Indigenous Peoples’ and local community organisations, federations, networks and movements

Sendenyu Community Biodiversity and Wildlife Conservation Committee is comprised of members of the Rengma Naga tribe in Sendenyu village in Kohima district, India. The village council started the Committee in 2001 and empowered it to manage conservation activities for 2200 hectares where strict rules about hunting and resource use are enforced. The Committee has used plantations of fruit trees to attract birds, fencing of some vulnerable areas and erecting signboards about the rules and regulations for the sanctuary, and regularly monitors the protected area.

© Sendenyu Community Biodiversity and Wildlife Conservation Committee

Civil society and non-governmental organisations, networks with mixed composition and non-governmental research institutions focused primarily at local, national and/or regional levels

Action Pour le Développement Durable (ACDD) is a non-profit and non-political organisation in Cameroon with the mission to involve youth in the process of sustainable development.
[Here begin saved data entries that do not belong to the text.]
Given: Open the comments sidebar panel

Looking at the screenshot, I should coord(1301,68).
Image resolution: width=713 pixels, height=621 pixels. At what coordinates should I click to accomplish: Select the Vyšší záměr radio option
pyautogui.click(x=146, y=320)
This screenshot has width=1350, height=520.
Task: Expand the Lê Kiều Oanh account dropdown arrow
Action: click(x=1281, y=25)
More specifically, they work on the promotion and protection of Indigenous and local community rights, accompanying women in the development of income-generating activities, conservation of biodiversity, and support for increased value of non-timber forest products. Currently, they are supporting the Indigenous Bagyeli community to secure legal territory rights in Cameroon.

 

Awareness visit © ACDD

Gathering of members of ASAPAC/BF for an eco-monitoring tour in the sacred forest of Kalwaka
© ASAPAC/BF

Association des Aires et territoires du patrimoine Autochtone et Communautaire – Burkina Faso (ASAPAC/BF) is an association in Burkina Faso focused on territories and areas conserved by Indigenous Peoples and local communities and effectively serves as the national ICCA network. They work directly with local communities towards the legal recognition of ICCAs, rights of local communities to decide on their ICCAs, and inclusive governance and documentation of ICCAs in Burkina Faso. Each member community organizes itself for the conservation and development of its ICCA and is involved at all levels of the association. The association co-organised the first national assembly in Burkina Faso in September 2021 with ICCA Consortium Member NATUDEV.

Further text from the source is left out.